The humanitarian crisis in Gaza will turn “inestimably worse” if Israel launches its planned ground offensive against Hamas fighters holed up at the southern end of the Palestinian enclave, Western doctors have warned.
More than 1 million civilians, many reportedly starving, have taken refuge in the area after earlier Israeli attacks leveled their neighborhoods.
“This is probably the worst crisis that can happen within this war,” Dr. Zaher Sahloul, co-founder of the US-based MedGlobal medical charity, told reporters on Tuesday at the UN headquarters in New York. “If there is any offensive, they’re going to have a bloodbath, massacres after massacres.”
He added that his colleagues who are still working in Gaza have warned that an Israeli assault on Rafah could lead to 250,000 deaths.
Sahloul was among a group of Western doctors who traveled to Washington this week for meetings with US lawmakers and government officials to bring more attention to the desperate humanitarian conditions brought on by the Israel-Hamas war.
The doctors made their pleas for a ceasefire – and to call off the planned Rafah offensive – after doing volunteer work in the Gaza Strip earlier this year.
Read moreMore kids killed in Gaza than in four years of global conflicts – UN
“I saw the most appalling atrocities, and I saw things that I never would have expected to have seen in any health care setting,” said Dr. Nick Maynard, a UK surgeon who has worked in the Palestinian territories for more than a decade. “I saw things at Al-Aqsa [Martyrs] Hospital which I still wake up at night thinking about – appalling injuries, particularly in women and children.”

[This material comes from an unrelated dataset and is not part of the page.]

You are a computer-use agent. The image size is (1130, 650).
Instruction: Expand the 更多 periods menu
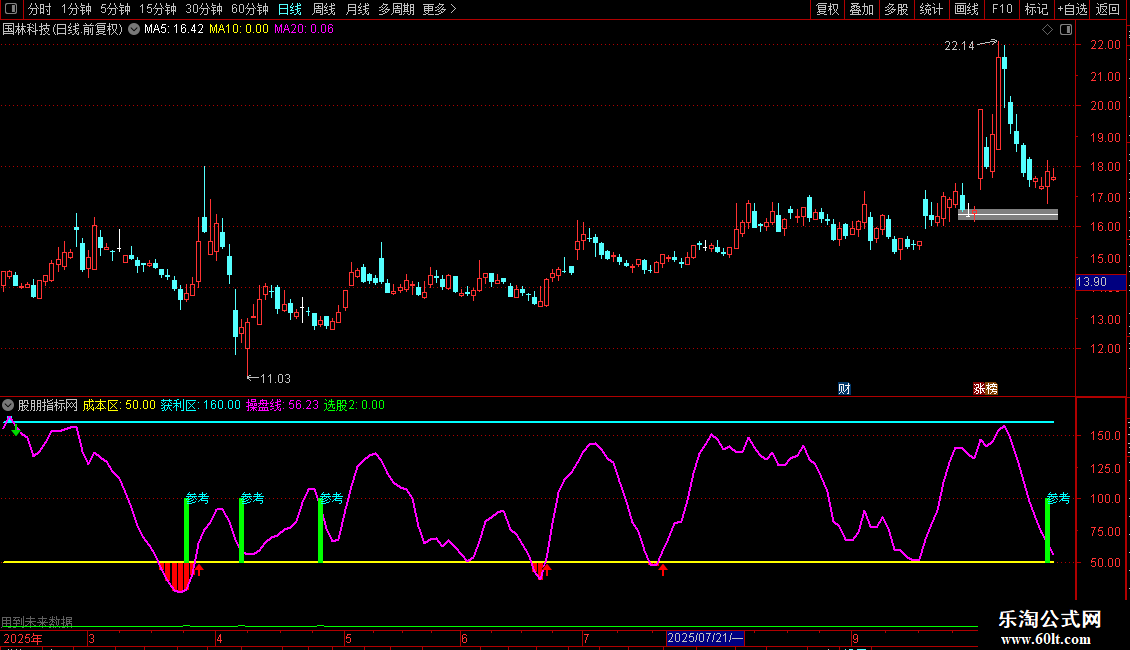(439, 10)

Maynard gave the example of a young girl who was burned so badly that he could see her facial bones. “We knew there was no chance of her surviving that,” he said. “But there was no morphine to give her, so not only was she inevitably going to die, but she would die in agony.” The girl was left on the floor of the emergency room to die.
Dr. Amber Alayyan, a Texas pediatrician who does volunteer work through Doctors Without Borders (Médecins Sans Frontières, MSF), said supply shortages have forced physicians in Gaza to make horrific choices, such as having to perform amputations without anesthetic. There are no beds available for many of the post-operative patients, and the condition of injured Gazans is deteriorating as their wounds rot.
READ MORE: Netanyahu defies Biden on Rafah offensive
Israeli Prime Minister Benjamin Netanyahu has dismissed international pressure to cancel the Rafah operation, insisting that it must go forward to prevent Hamas from again posing a threat to West Jerusalem. The latest war erupted when Hamas fighters raided southern Israeli villages on October 7, killing over 1,100 people and taking hundreds of hostages back to Gaza.
The Israeli response has left more than 31,000 Gazans dead, according to local health authorities, and has displaced an estimated 85% of the besieged enclave’s population. The Israeli military has claimed that civilians will be moved to “humanitarian islands” to the north of Rafah before the ground offensive begins.
READ MORE: Israeli military raids Gaza’s largest hospital
“There is nowhere safe for them to go,” said Maynard, who argued that Israeli forces aim to “eradicate” the Palestinians from Gaza. “What is going on in Gaza fulfills every single definition of genocide that I have read.” The surgeon added, “If there’s an invasion, a ground invasion of Rafah, it will be apocalyptic, really, the number of deaths we’re going to see.”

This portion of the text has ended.